Directions: Which lines below include the string "will"? Please show each one.

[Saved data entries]

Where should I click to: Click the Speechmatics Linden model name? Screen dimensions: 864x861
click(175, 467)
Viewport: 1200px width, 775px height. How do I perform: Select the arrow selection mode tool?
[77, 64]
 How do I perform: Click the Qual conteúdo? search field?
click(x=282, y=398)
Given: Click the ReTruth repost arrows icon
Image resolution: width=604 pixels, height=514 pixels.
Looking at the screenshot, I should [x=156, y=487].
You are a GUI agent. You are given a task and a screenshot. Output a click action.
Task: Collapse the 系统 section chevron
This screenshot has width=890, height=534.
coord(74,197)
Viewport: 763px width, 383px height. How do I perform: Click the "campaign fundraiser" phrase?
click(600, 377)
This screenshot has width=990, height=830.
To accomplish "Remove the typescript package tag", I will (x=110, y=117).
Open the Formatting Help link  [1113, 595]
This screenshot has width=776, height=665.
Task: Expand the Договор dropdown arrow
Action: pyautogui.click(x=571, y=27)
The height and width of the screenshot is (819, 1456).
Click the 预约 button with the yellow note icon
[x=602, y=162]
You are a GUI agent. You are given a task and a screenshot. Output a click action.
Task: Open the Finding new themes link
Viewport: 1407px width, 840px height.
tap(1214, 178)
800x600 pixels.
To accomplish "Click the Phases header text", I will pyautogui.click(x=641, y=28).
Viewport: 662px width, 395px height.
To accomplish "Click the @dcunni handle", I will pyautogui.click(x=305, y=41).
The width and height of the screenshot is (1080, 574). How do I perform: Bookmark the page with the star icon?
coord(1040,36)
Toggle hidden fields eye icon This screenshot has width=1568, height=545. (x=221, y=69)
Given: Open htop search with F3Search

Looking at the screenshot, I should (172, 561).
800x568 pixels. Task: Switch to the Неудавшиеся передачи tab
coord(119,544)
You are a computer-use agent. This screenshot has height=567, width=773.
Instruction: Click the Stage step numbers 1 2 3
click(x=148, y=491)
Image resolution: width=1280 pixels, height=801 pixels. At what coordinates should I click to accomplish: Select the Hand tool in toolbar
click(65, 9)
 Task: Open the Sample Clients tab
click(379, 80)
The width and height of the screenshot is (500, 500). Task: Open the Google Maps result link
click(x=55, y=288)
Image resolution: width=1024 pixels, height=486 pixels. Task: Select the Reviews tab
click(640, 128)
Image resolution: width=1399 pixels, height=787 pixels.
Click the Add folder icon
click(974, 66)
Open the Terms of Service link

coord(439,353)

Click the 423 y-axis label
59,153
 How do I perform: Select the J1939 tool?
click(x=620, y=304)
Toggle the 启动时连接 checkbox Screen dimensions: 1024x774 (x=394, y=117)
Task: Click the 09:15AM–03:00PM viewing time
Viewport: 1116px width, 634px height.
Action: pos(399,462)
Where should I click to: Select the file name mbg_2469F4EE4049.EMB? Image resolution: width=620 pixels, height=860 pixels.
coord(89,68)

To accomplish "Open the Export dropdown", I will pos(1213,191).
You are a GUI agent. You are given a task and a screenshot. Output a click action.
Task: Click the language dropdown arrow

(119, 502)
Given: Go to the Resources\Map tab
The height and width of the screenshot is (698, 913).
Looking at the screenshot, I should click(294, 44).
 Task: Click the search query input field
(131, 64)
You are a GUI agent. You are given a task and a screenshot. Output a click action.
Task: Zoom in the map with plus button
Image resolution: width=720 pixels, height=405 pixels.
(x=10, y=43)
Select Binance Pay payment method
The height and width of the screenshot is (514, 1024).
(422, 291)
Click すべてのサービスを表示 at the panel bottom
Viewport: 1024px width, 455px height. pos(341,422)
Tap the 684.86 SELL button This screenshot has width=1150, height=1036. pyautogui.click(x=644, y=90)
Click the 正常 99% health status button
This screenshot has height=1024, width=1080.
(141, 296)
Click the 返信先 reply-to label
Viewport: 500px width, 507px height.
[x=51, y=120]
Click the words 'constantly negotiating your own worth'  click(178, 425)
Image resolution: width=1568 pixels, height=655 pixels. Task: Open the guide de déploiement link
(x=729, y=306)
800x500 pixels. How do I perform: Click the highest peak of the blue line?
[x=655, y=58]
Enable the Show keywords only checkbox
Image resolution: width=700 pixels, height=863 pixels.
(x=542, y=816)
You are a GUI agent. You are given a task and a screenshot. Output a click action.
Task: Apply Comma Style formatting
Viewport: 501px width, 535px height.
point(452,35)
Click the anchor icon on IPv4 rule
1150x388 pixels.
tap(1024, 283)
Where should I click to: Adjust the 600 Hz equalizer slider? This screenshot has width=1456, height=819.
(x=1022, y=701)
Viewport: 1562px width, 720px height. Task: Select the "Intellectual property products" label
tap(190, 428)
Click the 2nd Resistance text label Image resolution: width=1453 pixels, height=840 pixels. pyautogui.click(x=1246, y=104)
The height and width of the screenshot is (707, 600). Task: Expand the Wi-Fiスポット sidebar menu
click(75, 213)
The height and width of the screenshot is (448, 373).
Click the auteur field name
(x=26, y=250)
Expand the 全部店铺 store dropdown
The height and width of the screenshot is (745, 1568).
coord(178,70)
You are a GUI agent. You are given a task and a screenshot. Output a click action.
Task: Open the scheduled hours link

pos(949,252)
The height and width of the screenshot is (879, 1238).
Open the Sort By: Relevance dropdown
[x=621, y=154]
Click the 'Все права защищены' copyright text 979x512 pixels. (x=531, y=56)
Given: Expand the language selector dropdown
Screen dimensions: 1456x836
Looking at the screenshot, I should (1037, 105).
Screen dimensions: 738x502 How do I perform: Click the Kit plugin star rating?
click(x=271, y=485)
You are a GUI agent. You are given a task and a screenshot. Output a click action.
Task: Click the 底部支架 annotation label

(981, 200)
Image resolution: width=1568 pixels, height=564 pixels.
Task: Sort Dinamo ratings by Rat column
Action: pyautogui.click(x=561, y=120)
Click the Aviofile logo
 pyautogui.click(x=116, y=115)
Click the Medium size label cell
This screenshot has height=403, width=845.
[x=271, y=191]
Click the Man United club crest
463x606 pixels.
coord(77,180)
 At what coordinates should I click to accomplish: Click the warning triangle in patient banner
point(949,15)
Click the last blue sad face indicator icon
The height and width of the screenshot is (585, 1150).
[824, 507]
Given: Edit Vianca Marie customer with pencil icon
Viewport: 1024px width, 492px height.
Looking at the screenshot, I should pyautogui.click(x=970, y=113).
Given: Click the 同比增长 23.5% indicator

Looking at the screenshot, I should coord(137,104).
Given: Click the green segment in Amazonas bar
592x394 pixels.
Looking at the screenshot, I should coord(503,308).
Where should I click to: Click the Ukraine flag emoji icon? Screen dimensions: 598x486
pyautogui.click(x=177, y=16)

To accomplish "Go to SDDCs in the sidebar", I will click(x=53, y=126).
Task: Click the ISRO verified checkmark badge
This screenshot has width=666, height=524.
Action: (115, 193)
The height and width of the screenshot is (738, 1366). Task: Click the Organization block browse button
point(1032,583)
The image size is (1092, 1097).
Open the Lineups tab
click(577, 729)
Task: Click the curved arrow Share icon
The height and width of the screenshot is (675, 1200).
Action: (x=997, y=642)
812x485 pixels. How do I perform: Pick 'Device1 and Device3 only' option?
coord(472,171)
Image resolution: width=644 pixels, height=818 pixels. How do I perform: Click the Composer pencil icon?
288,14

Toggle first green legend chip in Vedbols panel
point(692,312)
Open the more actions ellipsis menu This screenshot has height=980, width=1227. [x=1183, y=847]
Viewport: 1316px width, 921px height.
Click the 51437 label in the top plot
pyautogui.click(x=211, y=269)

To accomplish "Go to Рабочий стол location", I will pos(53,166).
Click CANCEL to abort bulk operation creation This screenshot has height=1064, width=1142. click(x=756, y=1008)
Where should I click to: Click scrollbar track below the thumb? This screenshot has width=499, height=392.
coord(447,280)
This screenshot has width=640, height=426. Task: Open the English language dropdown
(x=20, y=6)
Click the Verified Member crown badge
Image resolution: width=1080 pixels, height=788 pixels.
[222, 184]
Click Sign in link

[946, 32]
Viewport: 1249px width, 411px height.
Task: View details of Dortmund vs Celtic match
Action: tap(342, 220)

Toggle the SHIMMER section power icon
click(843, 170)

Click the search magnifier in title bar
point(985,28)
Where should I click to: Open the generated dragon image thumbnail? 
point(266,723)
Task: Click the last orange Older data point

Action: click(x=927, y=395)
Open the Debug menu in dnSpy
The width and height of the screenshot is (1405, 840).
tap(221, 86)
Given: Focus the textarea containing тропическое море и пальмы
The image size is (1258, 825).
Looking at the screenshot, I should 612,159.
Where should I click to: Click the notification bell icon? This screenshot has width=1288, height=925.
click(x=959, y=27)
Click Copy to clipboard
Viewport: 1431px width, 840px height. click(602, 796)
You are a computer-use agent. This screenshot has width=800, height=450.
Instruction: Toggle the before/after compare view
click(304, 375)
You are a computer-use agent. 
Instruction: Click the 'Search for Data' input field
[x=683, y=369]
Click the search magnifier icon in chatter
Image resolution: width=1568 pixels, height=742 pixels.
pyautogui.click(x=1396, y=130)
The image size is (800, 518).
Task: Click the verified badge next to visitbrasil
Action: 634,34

Answer to this exercise:
To accomplish "Remove the typescript package tag", I will (x=110, y=117).
To accomplish "Click the Phases header text", I will pyautogui.click(x=641, y=28).
To accomplish "Click the @dcunni handle", I will pyautogui.click(x=305, y=41).
To accomplish "Open the Export dropdown", I will pos(1213,191).
To accomplish "Go to SDDCs in the sidebar", I will click(x=53, y=126).
To accomplish "Go to Рабочий стол location", I will pos(53,166).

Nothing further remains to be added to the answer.